§ Data shown:
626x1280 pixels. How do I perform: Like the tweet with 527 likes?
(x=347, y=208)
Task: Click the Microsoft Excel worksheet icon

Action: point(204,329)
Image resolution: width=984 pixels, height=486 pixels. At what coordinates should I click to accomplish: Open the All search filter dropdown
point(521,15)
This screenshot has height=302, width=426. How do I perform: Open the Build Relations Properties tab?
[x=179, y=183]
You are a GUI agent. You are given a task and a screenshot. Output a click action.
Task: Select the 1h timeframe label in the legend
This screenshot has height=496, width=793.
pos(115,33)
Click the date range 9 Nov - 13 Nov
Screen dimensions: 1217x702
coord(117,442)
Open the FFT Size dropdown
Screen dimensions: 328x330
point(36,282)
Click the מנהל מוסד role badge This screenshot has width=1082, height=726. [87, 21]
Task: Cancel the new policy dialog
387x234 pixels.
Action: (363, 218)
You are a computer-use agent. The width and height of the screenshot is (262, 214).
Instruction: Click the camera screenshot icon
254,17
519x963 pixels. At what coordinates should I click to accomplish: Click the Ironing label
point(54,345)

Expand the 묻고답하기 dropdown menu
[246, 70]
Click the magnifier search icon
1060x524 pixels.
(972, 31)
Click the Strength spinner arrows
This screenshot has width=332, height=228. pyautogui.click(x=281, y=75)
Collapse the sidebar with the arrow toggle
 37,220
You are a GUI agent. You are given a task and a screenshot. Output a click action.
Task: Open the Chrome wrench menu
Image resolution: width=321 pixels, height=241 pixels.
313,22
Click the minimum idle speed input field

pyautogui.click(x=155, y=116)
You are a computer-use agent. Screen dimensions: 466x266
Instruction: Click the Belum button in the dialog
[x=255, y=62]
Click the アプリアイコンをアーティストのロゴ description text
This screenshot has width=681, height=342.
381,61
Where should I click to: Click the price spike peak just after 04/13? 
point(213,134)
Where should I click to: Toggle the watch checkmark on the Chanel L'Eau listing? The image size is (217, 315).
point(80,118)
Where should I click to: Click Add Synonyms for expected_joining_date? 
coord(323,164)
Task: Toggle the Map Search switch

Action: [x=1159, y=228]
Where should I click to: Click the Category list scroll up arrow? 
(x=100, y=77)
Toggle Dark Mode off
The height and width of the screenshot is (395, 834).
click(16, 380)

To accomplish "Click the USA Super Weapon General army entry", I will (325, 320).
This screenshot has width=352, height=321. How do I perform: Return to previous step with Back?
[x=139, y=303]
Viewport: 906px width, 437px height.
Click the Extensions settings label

§ Task objective:
Exactly and only the lines from the one containing "This screenshot has width=681, height=342." to the end of the entries above are to be written out.

§ Result below:
This screenshot has width=681, height=342.
381,61
Where should I click to: Click the price spike peak just after 04/13? 
point(213,134)
Where should I click to: Toggle the watch checkmark on the Chanel L'Eau listing? The image size is (217, 315).
point(80,118)
Where should I click to: Click Add Synonyms for expected_joining_date? 
coord(323,164)
Task: Toggle the Map Search switch

Action: [x=1159, y=228]
Where should I click to: Click the Category list scroll up arrow? 
(x=100, y=77)
Toggle Dark Mode off
The height and width of the screenshot is (395, 834).
click(16, 380)

To accomplish "Click the USA Super Weapon General army entry", I will (325, 320).
This screenshot has width=352, height=321. How do I perform: Return to previous step with Back?
[x=139, y=303]
Viewport: 906px width, 437px height.
Click the Extensions settings label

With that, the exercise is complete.